(Entries taken from a collection)
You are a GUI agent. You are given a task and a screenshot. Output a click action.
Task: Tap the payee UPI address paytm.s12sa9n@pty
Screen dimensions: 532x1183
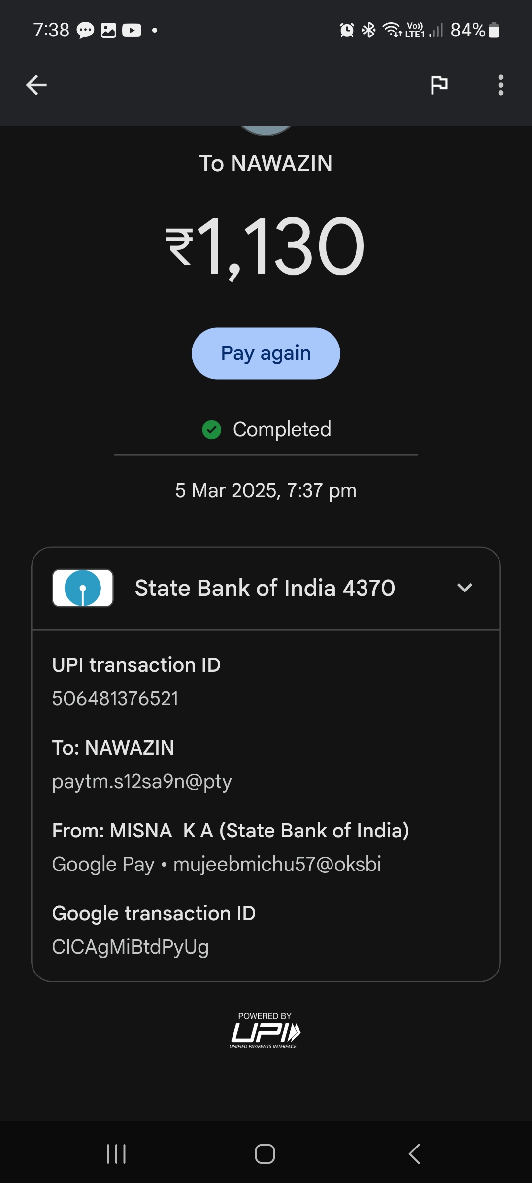(x=142, y=781)
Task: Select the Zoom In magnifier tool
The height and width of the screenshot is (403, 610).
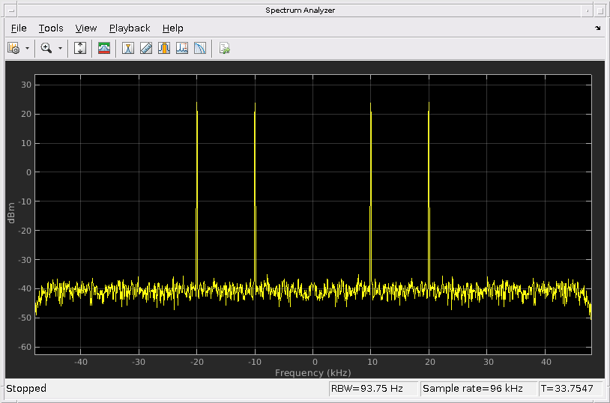Action: pyautogui.click(x=46, y=48)
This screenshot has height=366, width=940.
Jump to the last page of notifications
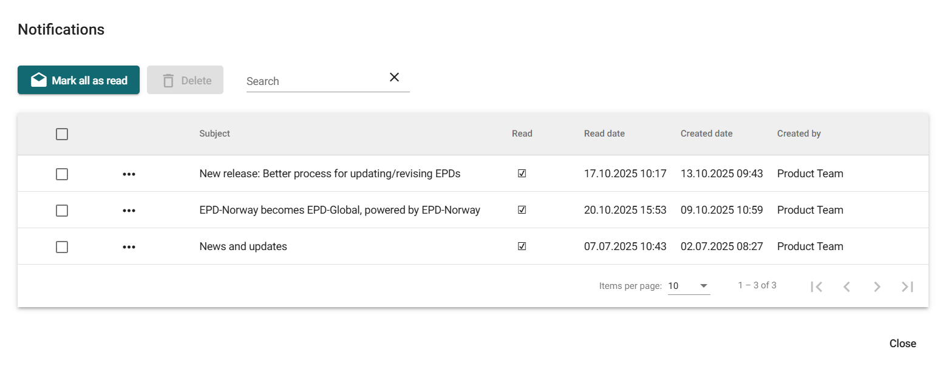tap(907, 286)
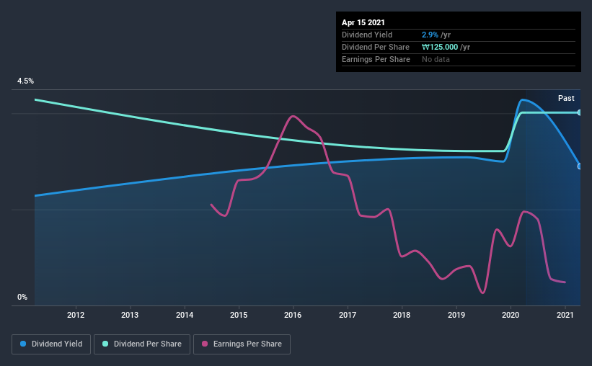Click the blue Dividend Yield legend dot
592x366 pixels.
(x=23, y=344)
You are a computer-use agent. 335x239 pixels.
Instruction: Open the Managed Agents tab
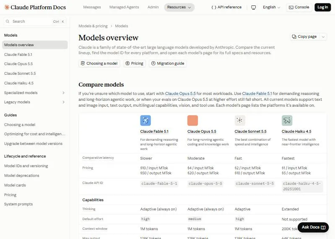[124, 7]
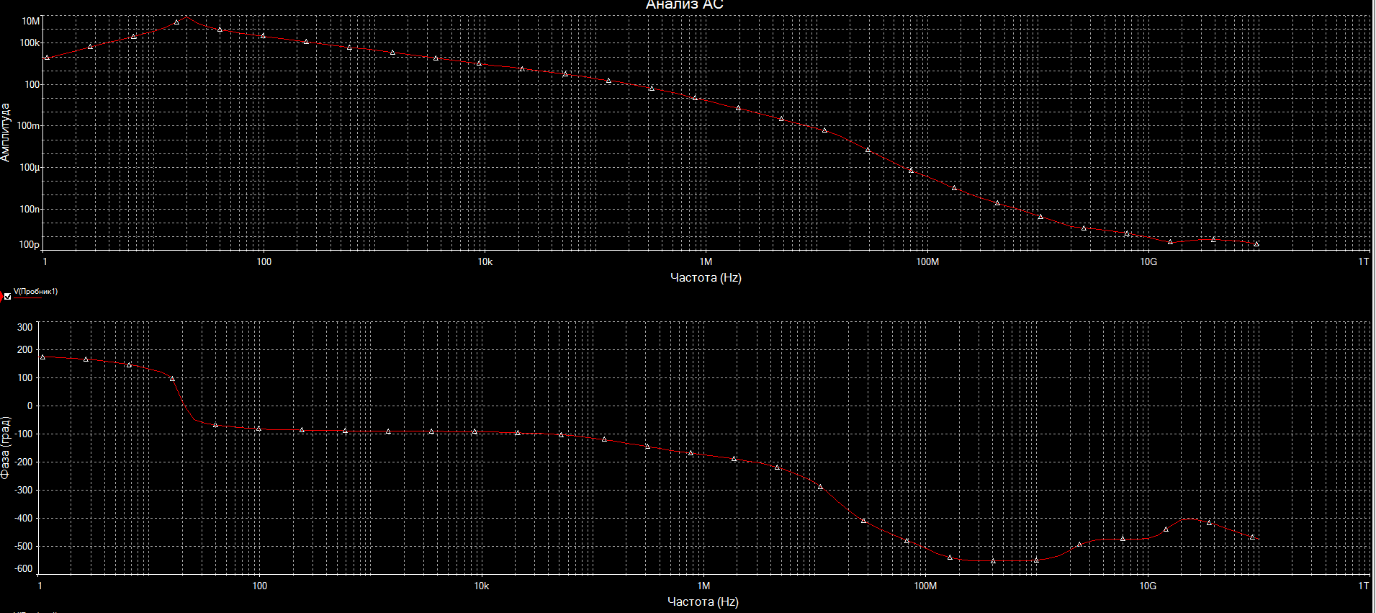This screenshot has width=1376, height=613.
Task: Click the 'Амплитуда' vertical axis label
Action: click(x=6, y=132)
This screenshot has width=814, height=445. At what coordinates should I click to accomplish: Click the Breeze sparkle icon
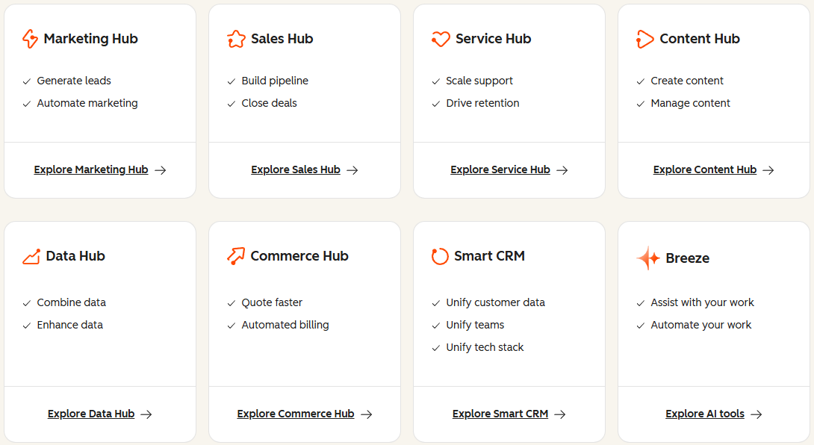click(647, 258)
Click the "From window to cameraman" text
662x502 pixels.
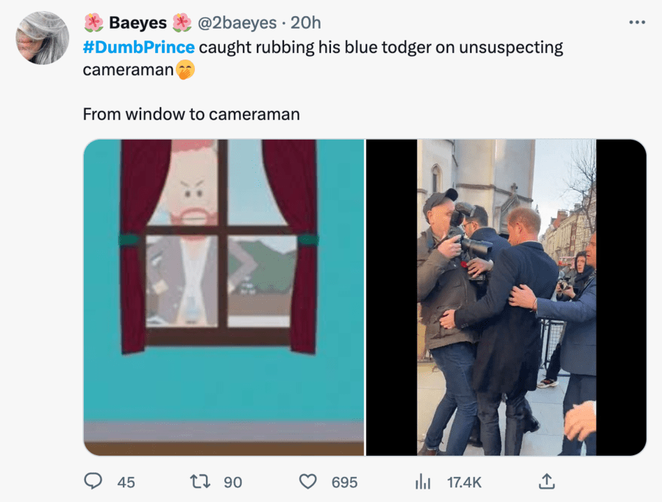[x=191, y=115]

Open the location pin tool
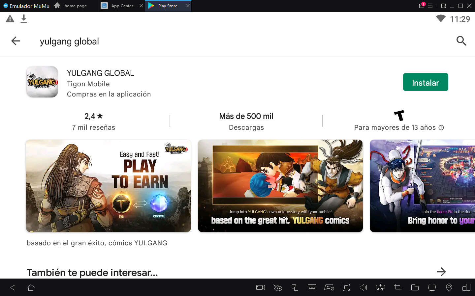(x=449, y=287)
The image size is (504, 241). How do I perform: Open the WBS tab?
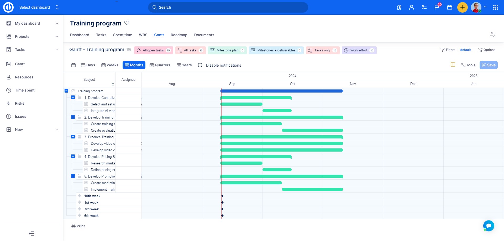(x=143, y=35)
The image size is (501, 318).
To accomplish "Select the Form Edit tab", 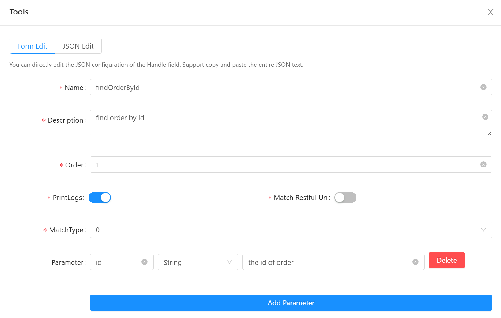I will (32, 46).
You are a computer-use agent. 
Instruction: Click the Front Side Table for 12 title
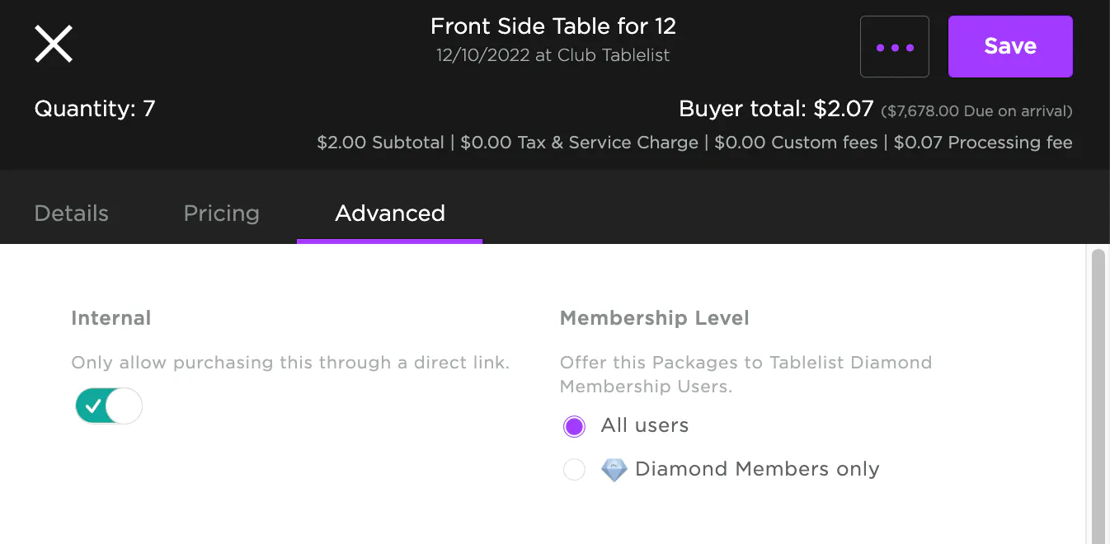[x=553, y=26]
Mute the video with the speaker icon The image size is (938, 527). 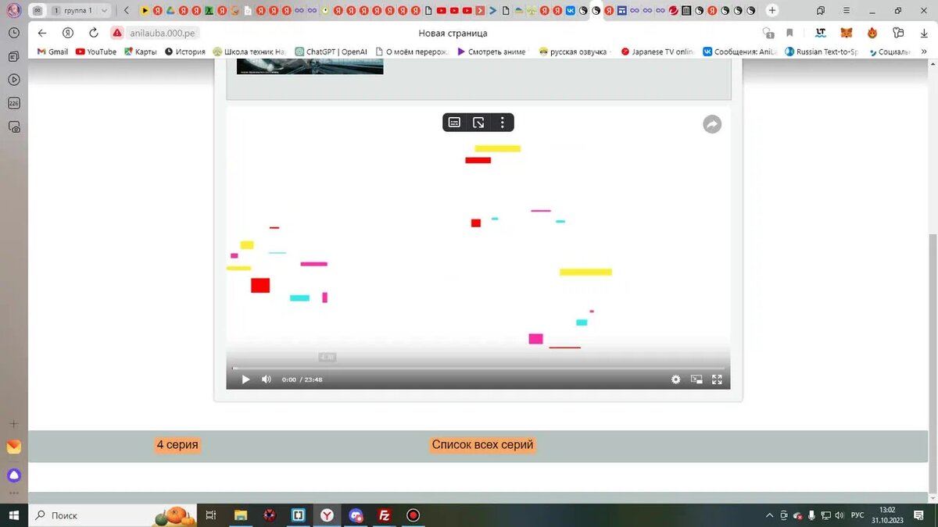(x=266, y=379)
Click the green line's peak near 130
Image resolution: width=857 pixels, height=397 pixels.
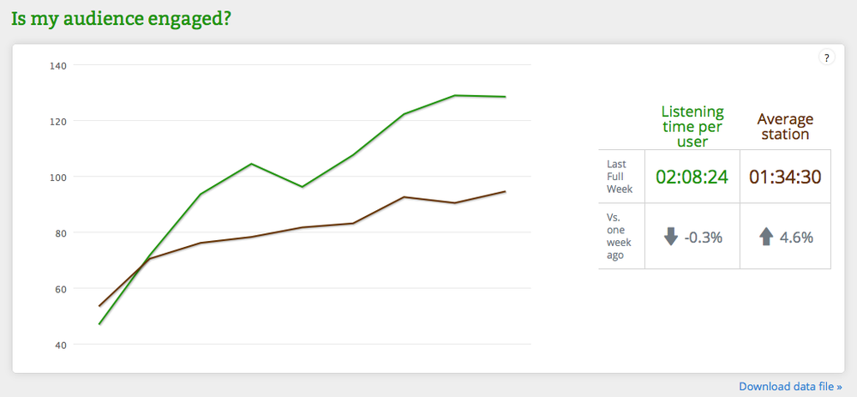(455, 95)
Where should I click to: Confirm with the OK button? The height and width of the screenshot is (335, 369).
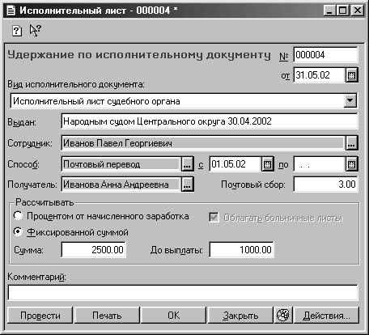point(173,315)
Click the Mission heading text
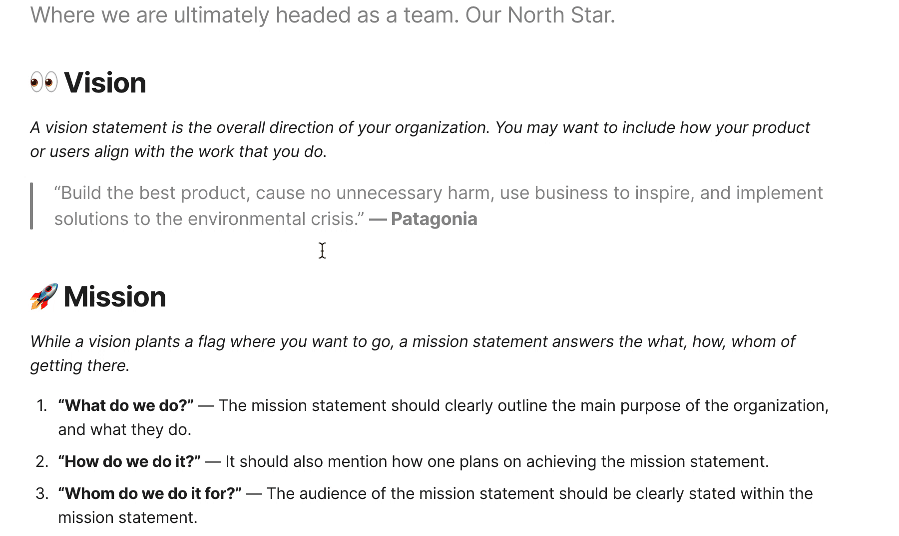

The task: Show the lines of the entries that include the string "computer", copying each in full.

Task answer:
You are a computer-use agent. 335x239 pixels.
You are a computer-use agent. 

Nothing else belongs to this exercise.